Manchons ?
A vrai dire je n’y crois guère, comme St-Thomas je ne crois que ce que je vois, donc après 3 marathons ou j’ai toujours rencontré mes (ou nos) ennemis les crampes, j’investi 45 € sans conviction dans une paire de manchons, peu de souvenir concernant mes entraînements avant La Rochelle où j’étais sur de faire voler en éclat mon temps, c’est donc la bas que j’ai testé pour la première fois en compétition les manchons. J’ai accompagné Eric sur le premier tour à La Rochelle et me suis rendu compte que mon grand jour n’était point celui-la. Vas-y Eric continue moi je suis déjà concentré sur mon prochain objectif, j’ai donc géré le second tour sans grande motivation en attendant que certains copains me rejoignent. J’ai bouclé mon quatrième marathon sans progresser au niveau temps mais ce fut le premier sans crampes (un test ou demi-test ?). Début 2007, l’objectif ultra en tête, j’ai enchaîné les sorties de plus de 2h30 avec ou sans les manchons.
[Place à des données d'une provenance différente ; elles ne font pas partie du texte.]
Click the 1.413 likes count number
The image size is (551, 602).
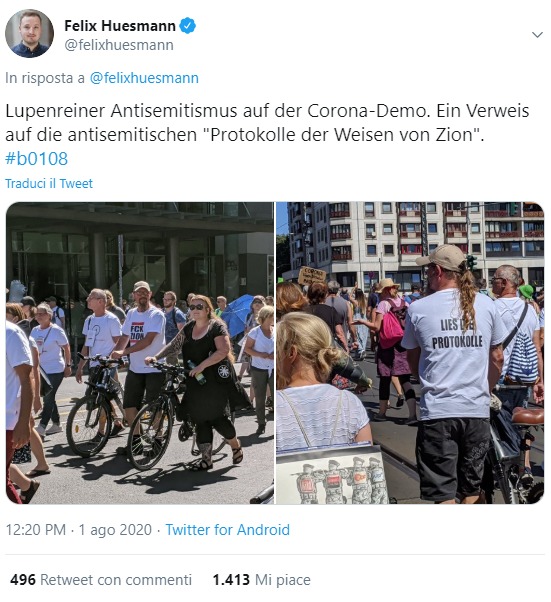point(231,580)
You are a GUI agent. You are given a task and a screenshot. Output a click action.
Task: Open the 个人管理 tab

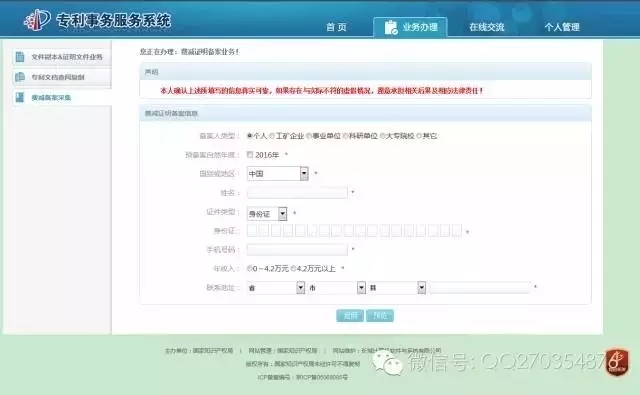coord(562,27)
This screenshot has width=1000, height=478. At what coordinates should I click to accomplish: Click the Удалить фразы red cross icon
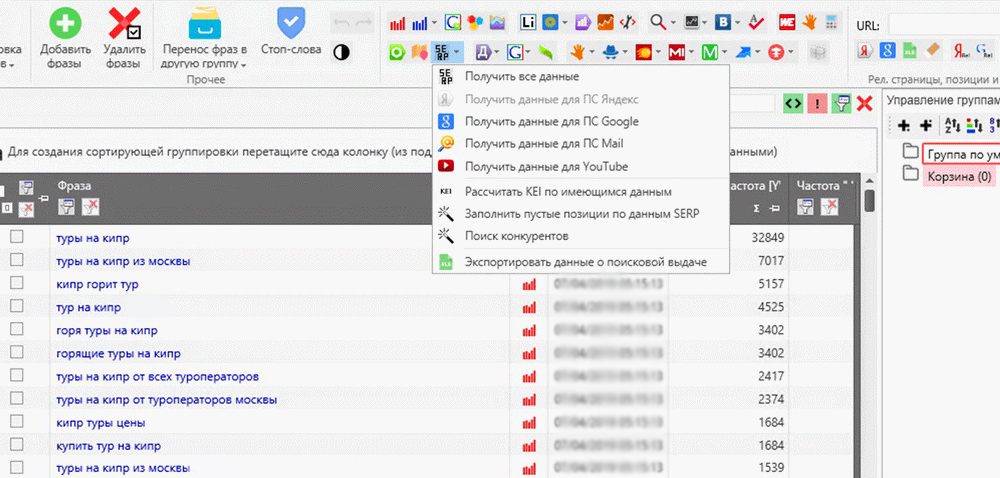pos(124,22)
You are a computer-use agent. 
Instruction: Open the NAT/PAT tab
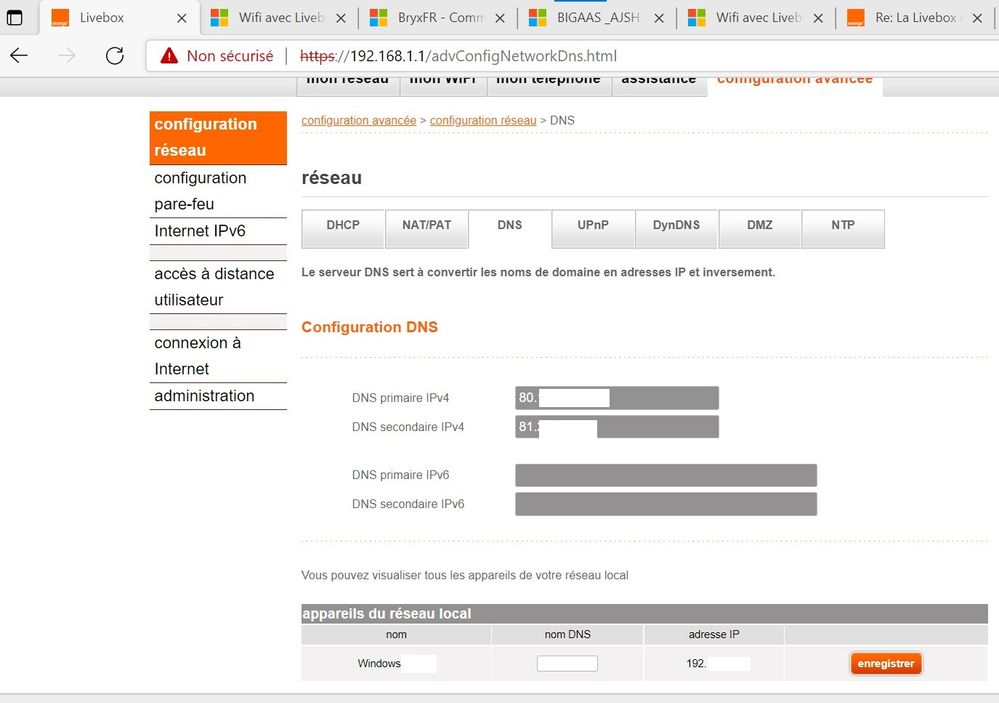[426, 226]
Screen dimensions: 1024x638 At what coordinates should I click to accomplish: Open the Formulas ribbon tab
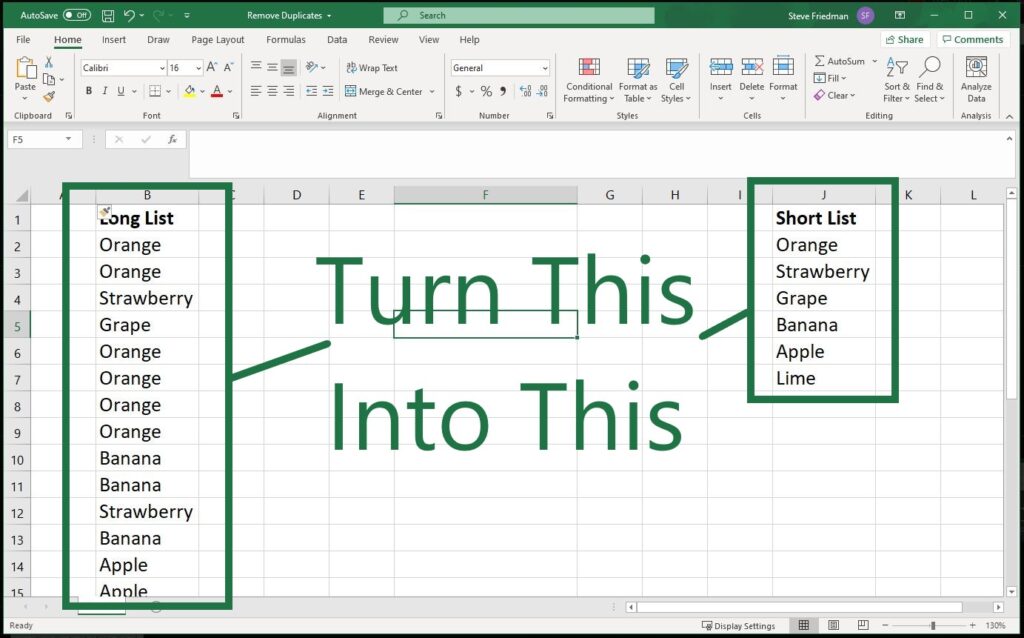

Mars : les Gabelous 2° et oui en 2006 j’ai découvert le trail et cela me plait : plus c’est dur plus ca me plait (suis-je maso), si j’ai mal géré les ravitos les mollets ne m’ont rien reproché ce jour là (les manchons y sont ils pour quelques choses ?). Avril : Belvès (cela fait plus d’un que je l’ai programmé), parti plus lentement que je ne l’avais prévu et bénéficiant du soutien d’Eric (ce n’est pas le même qu’à La Rochelle), j’ai pu m’hydrater très régulièrement et au final terminer le 100 km sans crampes : hydratation ou manchons, allons y plutôt les 2 réunis.
Pas forcément convaincu de l’effet bénéfique des manchons, mais si je ne les prends plus je serais plus faible psychologiquement.
Je sais pas si cet article vous aidera, mais j’ai sûrement gaspillé plus d’argent dans d’autres conneries.
PS : je ne suis pas actionnaire de BV Sport.